VISUOSPATIAL WORKING MEMORY

General Observations

Whereas the older term‘short term memory’ suggested a passive process restricted to retention, the currently more favored term ‘working memory’ also entails the active maintenance and use of information for cognition and behavior. Visual working memory (VWM) entails both feature and feature memory. This process is closely related to attention, because attention is required to select and maintain items in VWM. This is particularly important because the capacity of VWM appears to be 3-4 items, although this is influenced by the nature and interactions between these items, and may actually reflect limited resources rather than fixed memory ‘slots’ (this remains controversial, i.e. Luck & Vogel vs. Bays & Husain). Together, attention and working memory provide a moment-to-moment internal representation of key task-related items in the external world, closely related to consciousness. Working memory contents, under some circumstances, may be converted into long-term memory stores. One early but still influential model of working memory (Baddeley and Hitch) entails a central executive (for top-down attention, manipulation etc.) over several slave storage systems (includinga ‘visuospatial sketchpad’). Most current computational / connectionist models assume that maintenance of information involvesrecurrent connections between neurons.

Neural Mechanisms

Many neurons in visuomotor regions of the brain (but not all) show sustained activity between a visual stimulus and a motor action. Working memory has long been associated with prefrontal cortex, especially lateral prefrontal cortex. Dorso-lateral prefrontal cortex (DLPFC), as opposed to ventral PFC, has been associated more with spatial memory, in particular in the right hemisphere. However, some current investigators associated DLPFC more with executive control.

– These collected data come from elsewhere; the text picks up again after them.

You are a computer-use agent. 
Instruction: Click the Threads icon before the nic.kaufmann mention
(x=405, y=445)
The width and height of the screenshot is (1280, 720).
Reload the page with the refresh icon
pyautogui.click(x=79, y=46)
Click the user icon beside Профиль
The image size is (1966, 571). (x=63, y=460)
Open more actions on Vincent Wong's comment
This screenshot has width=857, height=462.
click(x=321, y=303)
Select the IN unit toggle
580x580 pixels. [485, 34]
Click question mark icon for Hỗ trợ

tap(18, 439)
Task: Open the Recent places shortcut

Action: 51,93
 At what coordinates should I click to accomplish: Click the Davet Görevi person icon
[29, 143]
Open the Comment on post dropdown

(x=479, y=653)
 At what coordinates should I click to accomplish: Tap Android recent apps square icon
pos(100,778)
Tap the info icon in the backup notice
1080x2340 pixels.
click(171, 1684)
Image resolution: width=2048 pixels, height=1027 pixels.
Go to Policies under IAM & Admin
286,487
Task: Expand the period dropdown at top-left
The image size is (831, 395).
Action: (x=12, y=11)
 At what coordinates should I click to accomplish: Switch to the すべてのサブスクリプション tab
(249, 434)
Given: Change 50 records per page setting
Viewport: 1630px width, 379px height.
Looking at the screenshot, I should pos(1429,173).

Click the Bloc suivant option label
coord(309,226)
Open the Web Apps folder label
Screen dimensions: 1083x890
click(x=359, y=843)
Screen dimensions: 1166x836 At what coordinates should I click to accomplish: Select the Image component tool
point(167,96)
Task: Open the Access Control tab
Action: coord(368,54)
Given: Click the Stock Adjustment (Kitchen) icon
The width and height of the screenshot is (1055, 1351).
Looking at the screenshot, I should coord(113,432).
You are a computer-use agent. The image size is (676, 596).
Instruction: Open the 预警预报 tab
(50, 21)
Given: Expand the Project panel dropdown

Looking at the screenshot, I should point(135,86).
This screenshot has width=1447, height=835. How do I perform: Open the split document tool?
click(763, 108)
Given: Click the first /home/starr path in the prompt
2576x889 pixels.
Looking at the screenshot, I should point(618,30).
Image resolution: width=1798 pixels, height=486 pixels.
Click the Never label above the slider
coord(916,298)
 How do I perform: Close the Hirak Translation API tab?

DLPFC forms part of a VWM network that includes a number of areas closely related to attention and eye movement, including FEF, Cingulate, PEF, and some subcortical structures. Some have argued that these neurons are more concerned with coding past sensory events, and others that they are concerned with planning future action, but our lab has found that the same neurons in one area (at least superior colliculus and FEF) can encode both at different times, tending to transition from target to planning codes. Recently, Anna Heurer, working in my lab, found that –as in perceptual attention— there are different neural mechanisms for the retrograde selection of content from VWM, with inferior parietal cortex (SMG) playing a role in spatial selection and LOC playing a role in feature selection. Finally, although distinctions have been made between spatial and feature memory, as in perception these two must be bound together somehow to meaningfully encode the location and identify of an object, perhaps through some sort of trans-cortical synchrony of rhythmic activity.